In the 1960s, he strolled up and down the streets of Baghdad’s cafe district with his friends, loose change to last them the whole day, peering in through the windows to see the writers of the day taking their ease inside, Fuad al-Takarli, Nezar Saleem and others: “We couldn’t gather the courage to meet them and sit with them in a cafe like this, way above the level of us street punks.”

He writes that at one stage, moving from exile to exile, he realised he was using the succession of temporary libraries he would build for himself as a way of weighing himself down, a cure to the perpetual floating of the refugee: “I wondered what impelled me to spend my precious money on

books I already know I won’t have time to read? Why do I need to prove my existence with

books, to create around me the illusion of solidity? Sometimes I excuse this compulsive hoarding as something the future will justify, making light of it. ‘You’re just creating the right atmosphere for a writer steeped in all things.’”

He is acutely aware of how living in a world of ideas marks him out. Yasser is bemused at his otherworldliness, the library in the attic, and his refusal to cash in on his cachet as a clean cultural figure returned from exile: “All your lot who came back from abroad, they are all ministers, or heads of department stashing away piles of cash. Because they can see the country collapsing with their own eyes.”

This had always been the case, the iconic chasm between intellectual and ‘ordinary people’. When Zuhair was packing up to flee abroad in the 1970s, his mother, whose understanding of Communism was somewhat visual, burned all the books in his library whose authors sported facial hair, mistaking Tolstoy for Marx and Nietzsche for Stalin. A guard at the block he lived in then once came in to his apartment and, staggered by the size of his library, could only assume he was a bookseller.

But in today’s Iraq that gap is not just a matter of neutral distance. The Baath so successfully killed, intimidated, coerced, coopted and bought an entire generation of intellectuals that for ordinary Iraqis they are all compromised. How can thought be free when it has always been bought, always directed to a power agenda?

In Basra, the cabbie driving Zuhair and some fellow writers away from a festival asks them who they are. Poets, they reply. This festival and this security is for you, he asks, derisively? Is it the Leader’s birthday? “In the mind of this man, who must have been about thirty-five, born and weaned in a culture of praise for the Leader, poetry was inextricably linked to public occasions. And these public events could only relate to the Leader himself.”
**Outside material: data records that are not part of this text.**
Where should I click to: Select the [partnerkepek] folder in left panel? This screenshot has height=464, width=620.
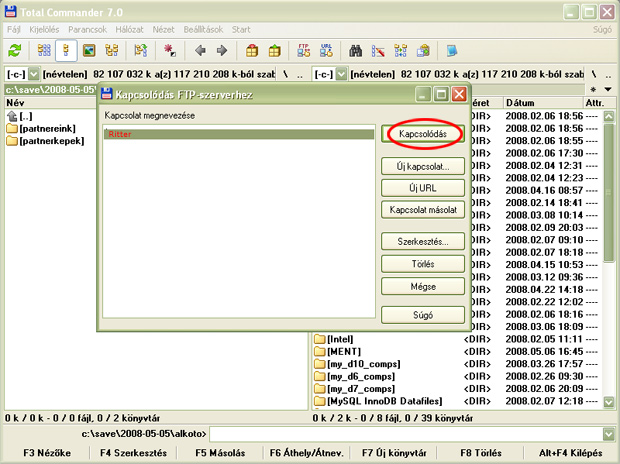[48, 141]
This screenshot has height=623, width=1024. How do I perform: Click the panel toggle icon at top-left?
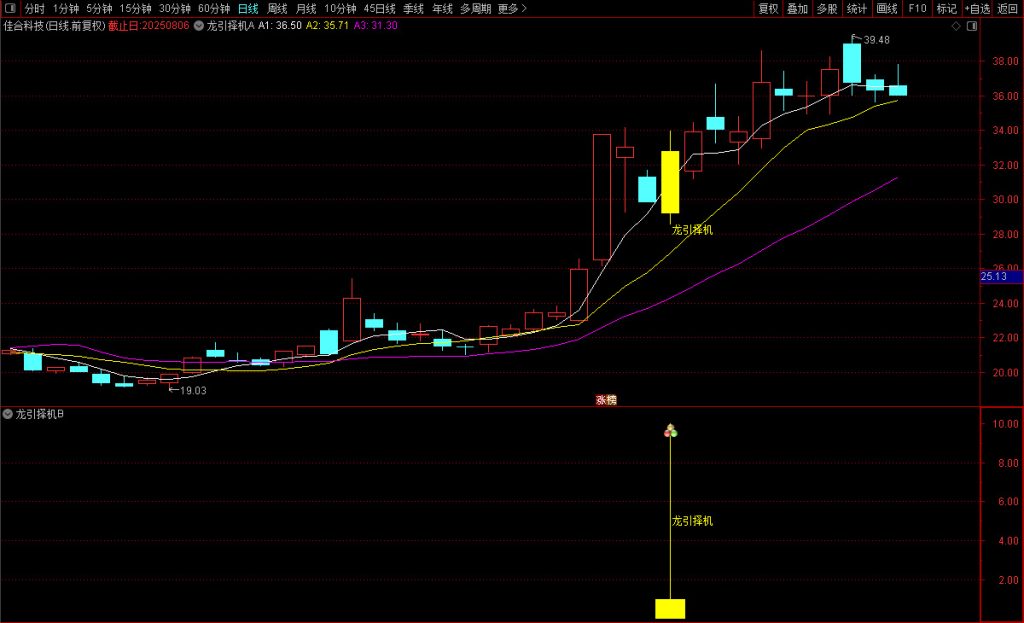pos(10,9)
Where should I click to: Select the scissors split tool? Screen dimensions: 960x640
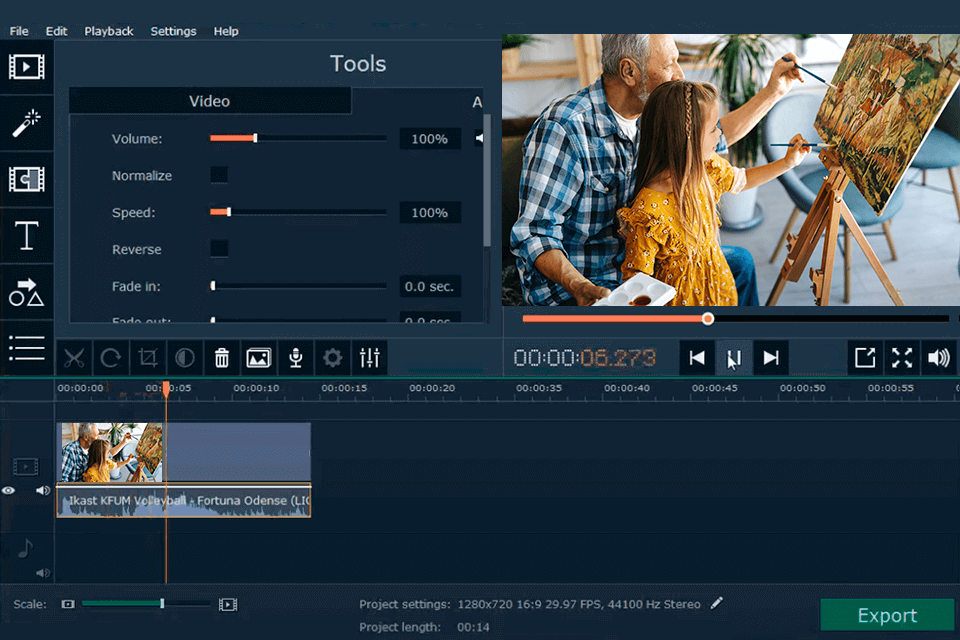(75, 357)
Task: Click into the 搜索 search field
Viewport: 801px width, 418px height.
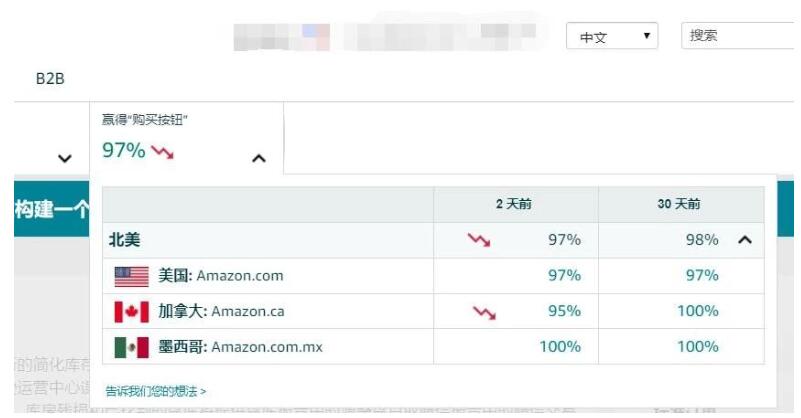Action: tap(740, 36)
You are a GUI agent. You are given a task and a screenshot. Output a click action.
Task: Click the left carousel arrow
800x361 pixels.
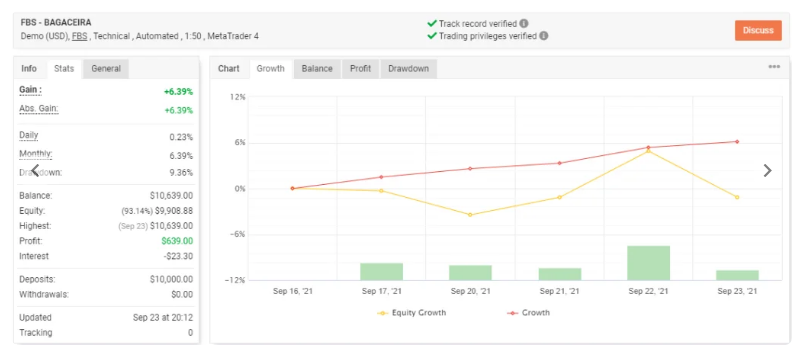click(x=35, y=170)
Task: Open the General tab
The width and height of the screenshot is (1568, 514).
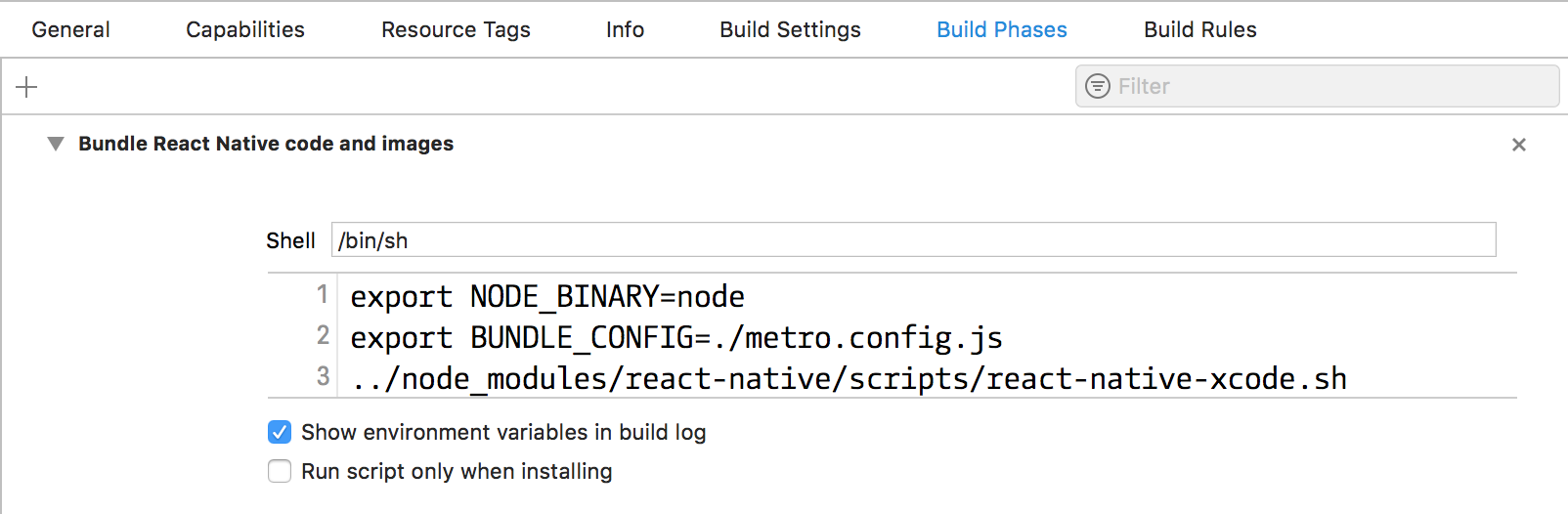Action: click(70, 29)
Another time he is sitting in the garden of the family house reading al-Jawahiri’s histories when his sister gets into a debate about Saddam Hussein with her washing woman, Om Mohamed, who still believes he was a great man. He gave us so much, the woman says. Like what, says the sister, harshly? Your husband was virtually crippled in his wars and none of you has any economic security. With her ritual defences beaten down one by one, in the end Om Mohamed she deploys Zuhair as her last ditch argument: “’What do I know? I’ve never seen him. But everyone was praising him to the skies, including all the intellectuals who read books like sir here, and write the newspapers’.”

For me, it is Zuhair’s response to this incident which is remarkable. He admits to searching for the perfect put down in his mind for a few moments, to subdue Om Mohamed and make her see the error of her ways. He has enough manners and self-awareness to realise the futility of that. But if he does not lecture Om Mohamed, neither does he condemn her to pity, as so many other intellectuals do. Whatever she has been subjected to in terms of personal tragedy and devilishly clever propaganda, Om Mohamed is not, in his eyes, just a passive victim. One of the reasons she is invested in Saddam is personal pride, the very understandable and flawed human need to believe all this must have been for something: “A day will come when this woman and others like her realise the price they have paid for their pride, and from this realisation could come embarrassment. Embarrassment is where real humanity begins.”

It is a conversation in a garden in Baghdad, lasting maybe five minutes, which everyone involved in it had probably forgotten by breakfast the next day. But a key, in my mind, to where to place this book in the accepted canons of Iraqi writing – nowhere.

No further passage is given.